Pick any topic in biology and you will be able to discuss it in terms of evolution. I have discussed cancer in terms of mutation and selection events occurring within the tumour before (here, for example), but the chemical carcinogenesis story can also tell us about the evolution of our inherent defences against cancer, and about a couple of important evolutionary principles. At the same time, we can learn about whether artificial really does mean “bad”. First we have to flip the necker cube and look at carcinogens — and other chemicals — from a different angle. Rather than talking about those chemicals which are, in some way, poisonous to us, and those which are safe, we can recognise that no chemical is inherently good or bad, and call the categories “chemicals to which we are vulnerable” and “chemicals to which we are resistant”. It is only in the context of our evolved bodies that chemicals take on such properties as “carcinogenic”.

Evolution has equipped us with a number of strategies to cope with harmful chemicals. One is to find a physiological or biochemical context in which they are not harmful: if the harmful chemical is interfering with your vital molecular machine (i.e. enzymes), change the shape of the vital molecular machine. Or you could develop kidneys that are capable of filtering the chemical out, or an enzyme capable of breaking the chemical down. Another strategy is a change in behaviour: a fear or brightly coloured bugs, or a distaste for bitter plants. A third strategy is to make you have children, and then stop caring.

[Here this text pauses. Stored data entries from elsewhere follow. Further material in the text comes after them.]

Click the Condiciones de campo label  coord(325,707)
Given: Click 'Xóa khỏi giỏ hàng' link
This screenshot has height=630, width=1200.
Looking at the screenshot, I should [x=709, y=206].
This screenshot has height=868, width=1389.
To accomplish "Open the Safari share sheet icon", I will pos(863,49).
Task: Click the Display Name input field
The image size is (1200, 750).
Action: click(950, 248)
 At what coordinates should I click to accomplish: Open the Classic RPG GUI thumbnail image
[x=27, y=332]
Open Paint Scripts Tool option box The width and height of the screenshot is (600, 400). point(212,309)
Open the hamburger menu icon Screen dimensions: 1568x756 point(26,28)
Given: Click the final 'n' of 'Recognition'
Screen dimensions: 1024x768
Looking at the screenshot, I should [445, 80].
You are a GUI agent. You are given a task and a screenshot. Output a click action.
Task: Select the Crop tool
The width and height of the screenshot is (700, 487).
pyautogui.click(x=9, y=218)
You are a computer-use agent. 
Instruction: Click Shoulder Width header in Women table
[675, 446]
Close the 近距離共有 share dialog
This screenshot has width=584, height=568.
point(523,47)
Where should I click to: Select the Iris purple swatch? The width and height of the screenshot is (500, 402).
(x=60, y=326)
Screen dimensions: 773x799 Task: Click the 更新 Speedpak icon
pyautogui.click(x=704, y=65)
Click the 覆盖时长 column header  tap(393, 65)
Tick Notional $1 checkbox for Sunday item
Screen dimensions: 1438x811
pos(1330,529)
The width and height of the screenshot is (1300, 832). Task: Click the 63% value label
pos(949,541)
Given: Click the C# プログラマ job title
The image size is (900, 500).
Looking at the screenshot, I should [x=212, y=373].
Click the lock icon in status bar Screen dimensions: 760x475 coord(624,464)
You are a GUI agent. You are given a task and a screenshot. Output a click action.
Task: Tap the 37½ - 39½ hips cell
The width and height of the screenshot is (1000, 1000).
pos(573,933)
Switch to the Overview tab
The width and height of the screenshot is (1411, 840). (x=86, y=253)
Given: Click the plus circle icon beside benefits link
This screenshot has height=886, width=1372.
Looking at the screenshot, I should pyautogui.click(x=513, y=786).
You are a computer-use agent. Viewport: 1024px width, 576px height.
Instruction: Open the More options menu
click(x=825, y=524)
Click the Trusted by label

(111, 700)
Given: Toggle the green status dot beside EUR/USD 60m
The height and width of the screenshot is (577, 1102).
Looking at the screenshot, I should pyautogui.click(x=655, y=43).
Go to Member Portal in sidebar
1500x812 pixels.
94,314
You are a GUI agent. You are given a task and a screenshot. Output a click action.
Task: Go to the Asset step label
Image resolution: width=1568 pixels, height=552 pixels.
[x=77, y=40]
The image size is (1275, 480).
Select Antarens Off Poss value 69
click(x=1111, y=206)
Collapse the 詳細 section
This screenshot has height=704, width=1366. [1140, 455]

Humans have all of these defences and more. Alongside our DNA repair mechanisms, we have strong, stable and specific enzymes; we have a digestive system, liver and kidneys, which do their best to keep the bad guys out; and most importantly, we preciously guard a small set of genes to pass on to the next generation. The defence mechanisms that evolution has given us work wonders, but have failed to make any individuals immortal. Evolution cares little for those who have passed reproductive age: selfish genes have little to gain from maintaining a dead end. Our DNA repair mechanisms are therefore tuned to keep our bodies from cracking and crumbling just long enough to bring a new set of gene vehicles into the world.

The second evolutionary principle that the chemical carcinogenesis story highlights is that evolution has no foresight. Evolution works by trial and error, life and death, and if you put a product of evolution in a novel situation, it may find itself in trouble. Our throat and lung cells were therefore wholly unprepared for the chemicals in cigarette smoke (fortunately, evolution has equipped us with one last defence — a brain — and it looks like we won’t have to adapt to cigarette smoke the hard way). Similarly, enzymes don’t “know” not to break down procarcinogens into carcinogens, because our ancestors did not consume any of them in significant volumes. In this respect, we can consider the hypothesis that “natural” things are less likely to cause cancer: we’ve probably had longer to adapt to them.

The trouble arises when one tries to turn all of this into a set of simple rules. Carcinogenesis is not simple, and chemistry is not simple. When it comes to the safety of chemicals, the empirical approach is the best we’ve got. And that’s something that I ought to leave for another post.